[start of EXERCISE INPUT]
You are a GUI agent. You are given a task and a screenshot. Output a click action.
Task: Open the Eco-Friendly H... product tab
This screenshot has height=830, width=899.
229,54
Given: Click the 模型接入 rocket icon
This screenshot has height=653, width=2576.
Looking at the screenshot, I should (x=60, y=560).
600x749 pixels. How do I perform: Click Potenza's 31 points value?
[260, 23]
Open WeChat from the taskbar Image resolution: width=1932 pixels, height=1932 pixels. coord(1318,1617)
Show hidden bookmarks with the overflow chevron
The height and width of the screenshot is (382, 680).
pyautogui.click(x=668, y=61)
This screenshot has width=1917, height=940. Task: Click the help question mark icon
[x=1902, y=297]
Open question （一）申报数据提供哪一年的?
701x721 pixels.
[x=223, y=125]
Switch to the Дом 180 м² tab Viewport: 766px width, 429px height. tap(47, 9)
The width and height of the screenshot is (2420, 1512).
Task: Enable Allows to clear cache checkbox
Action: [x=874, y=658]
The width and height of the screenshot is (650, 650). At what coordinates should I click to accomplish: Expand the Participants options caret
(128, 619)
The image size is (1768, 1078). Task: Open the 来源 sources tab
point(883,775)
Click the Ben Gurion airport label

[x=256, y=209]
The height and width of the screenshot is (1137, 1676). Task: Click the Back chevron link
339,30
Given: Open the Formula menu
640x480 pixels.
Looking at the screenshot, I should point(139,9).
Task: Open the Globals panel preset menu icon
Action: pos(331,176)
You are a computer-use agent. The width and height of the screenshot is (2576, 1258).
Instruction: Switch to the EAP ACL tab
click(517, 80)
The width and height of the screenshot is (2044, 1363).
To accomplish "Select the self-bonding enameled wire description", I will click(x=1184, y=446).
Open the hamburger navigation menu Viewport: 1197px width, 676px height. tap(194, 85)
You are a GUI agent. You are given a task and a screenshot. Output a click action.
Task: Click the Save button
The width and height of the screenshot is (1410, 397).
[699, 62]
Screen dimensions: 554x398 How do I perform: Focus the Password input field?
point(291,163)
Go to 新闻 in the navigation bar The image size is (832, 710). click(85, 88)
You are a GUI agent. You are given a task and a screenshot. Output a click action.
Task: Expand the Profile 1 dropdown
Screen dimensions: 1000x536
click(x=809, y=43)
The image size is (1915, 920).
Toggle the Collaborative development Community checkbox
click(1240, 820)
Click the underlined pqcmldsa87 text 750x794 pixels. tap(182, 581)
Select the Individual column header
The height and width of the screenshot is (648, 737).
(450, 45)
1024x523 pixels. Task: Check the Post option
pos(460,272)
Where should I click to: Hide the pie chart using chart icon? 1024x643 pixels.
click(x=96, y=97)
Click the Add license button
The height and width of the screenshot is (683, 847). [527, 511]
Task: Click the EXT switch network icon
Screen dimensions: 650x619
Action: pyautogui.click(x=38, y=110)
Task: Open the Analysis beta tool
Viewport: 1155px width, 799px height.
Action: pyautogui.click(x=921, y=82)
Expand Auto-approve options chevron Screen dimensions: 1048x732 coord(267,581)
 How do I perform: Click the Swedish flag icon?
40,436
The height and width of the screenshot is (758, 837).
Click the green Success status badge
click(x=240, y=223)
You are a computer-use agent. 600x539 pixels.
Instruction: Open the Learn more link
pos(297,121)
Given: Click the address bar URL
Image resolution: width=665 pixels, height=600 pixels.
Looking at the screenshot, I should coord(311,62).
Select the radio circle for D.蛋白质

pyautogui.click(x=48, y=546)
[end of EXERCISE INPUT]
EXERCISE → Edit the records from the line with "The image size is (1915, 920)." up to and including the line with "click(x=96, y=97)" so that "Individual" becomes "Organization", and leave everything else unchanged. Give back only those lines.

ANSWER TO THIS PROBLEM →
The image size is (1915, 920).
Toggle the Collaborative development Community checkbox
click(1240, 820)
Click the underlined pqcmldsa87 text 750x794 pixels. tap(182, 581)
Select the Organization column header
The height and width of the screenshot is (648, 737).
(450, 45)
1024x523 pixels. Task: Check the Post option
pos(460,272)
Where should I click to: Hide the pie chart using chart icon? 1024x643 pixels.
click(x=96, y=97)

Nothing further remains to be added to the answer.